WHAT NEEDS TO BE DONE: Write out verbatim everything from the line containing "Viewport: 760px width, 520px" down to the line containing "pos(549,27)", both included. Leave the pictures out of your answer.

DATA ENTRIES:
---*---
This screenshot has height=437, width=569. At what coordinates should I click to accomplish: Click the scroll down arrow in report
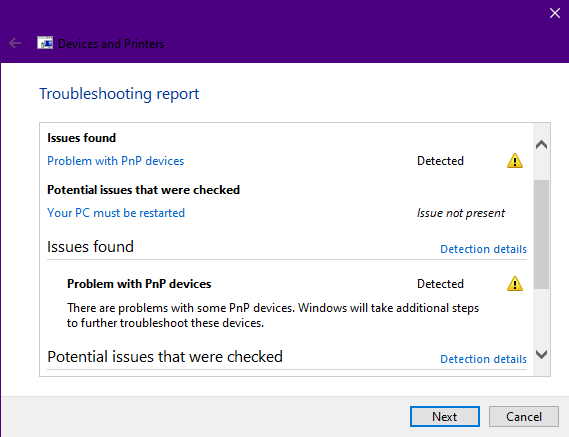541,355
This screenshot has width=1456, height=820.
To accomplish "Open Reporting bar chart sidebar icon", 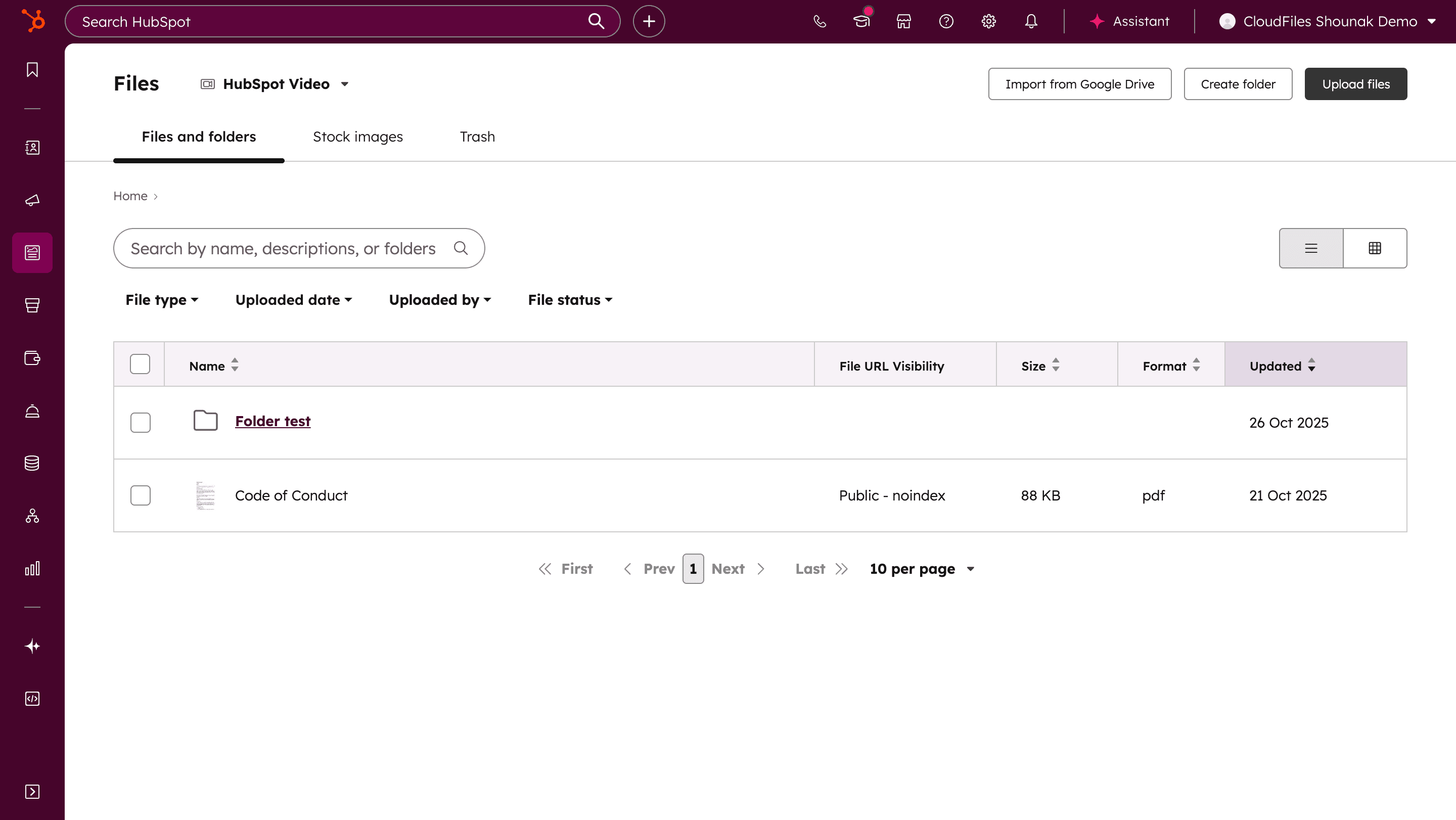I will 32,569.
---*---
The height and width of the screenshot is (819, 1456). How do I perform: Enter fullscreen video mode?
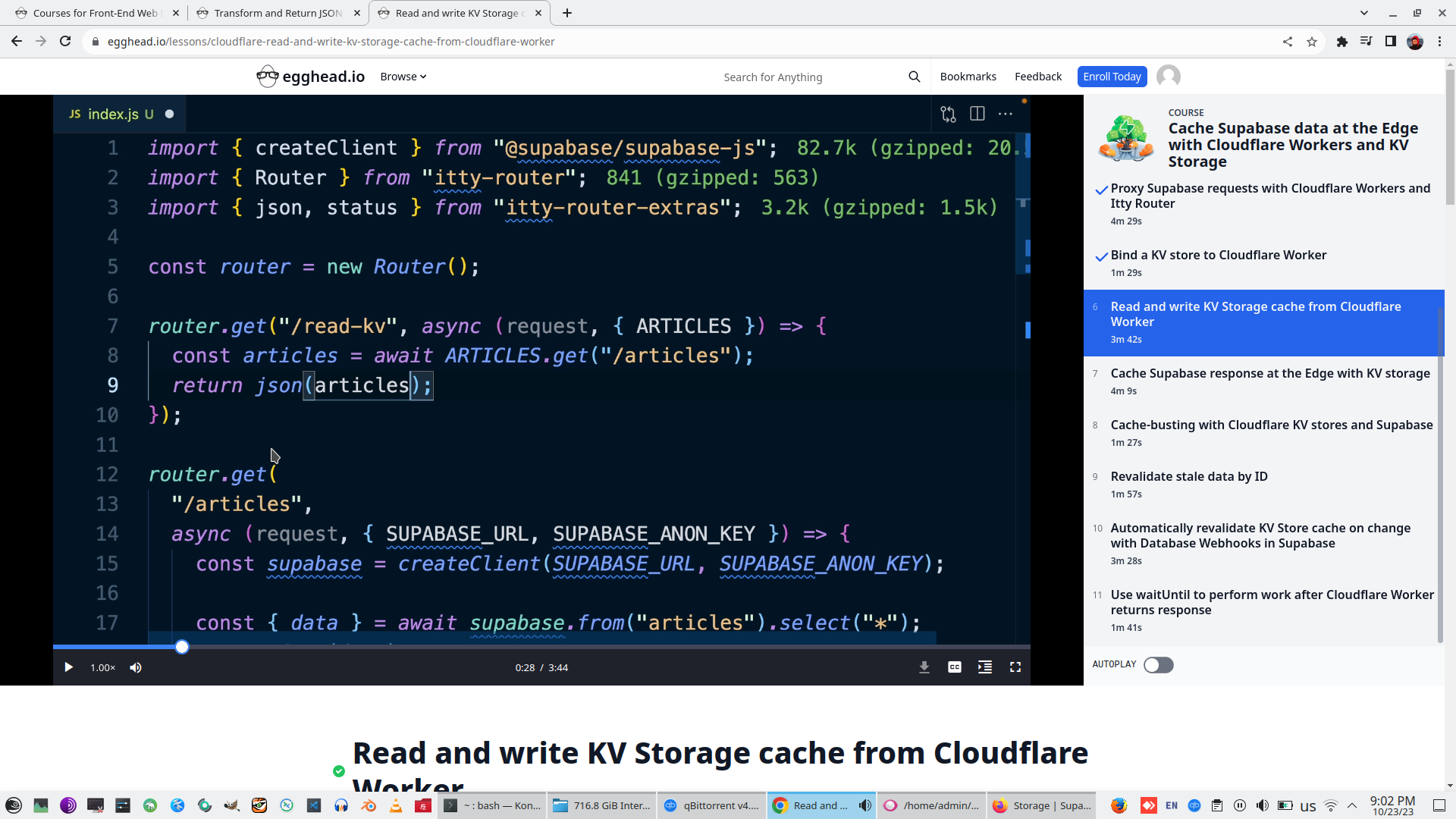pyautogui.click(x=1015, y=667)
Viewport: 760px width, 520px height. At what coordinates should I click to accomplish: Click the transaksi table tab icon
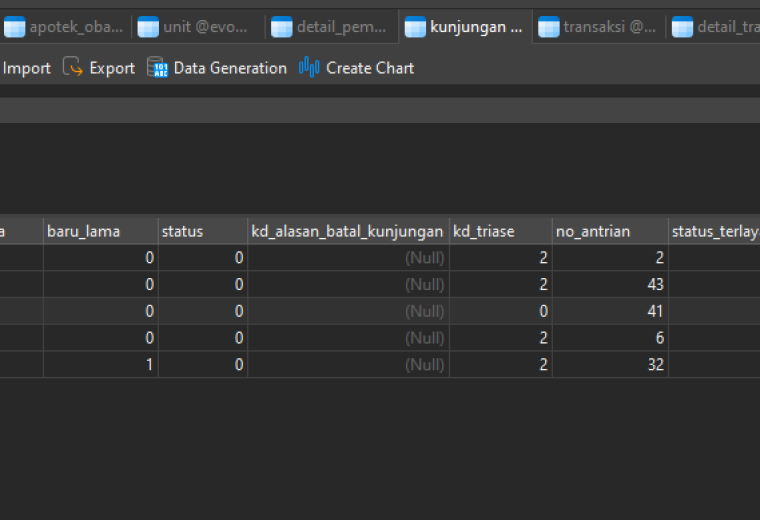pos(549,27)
---*---
EXPECTED ANSWER:
Viewport: 760px width, 520px height. At what coordinates should I click to accomplish: Click the transaksi table tab icon
pos(549,27)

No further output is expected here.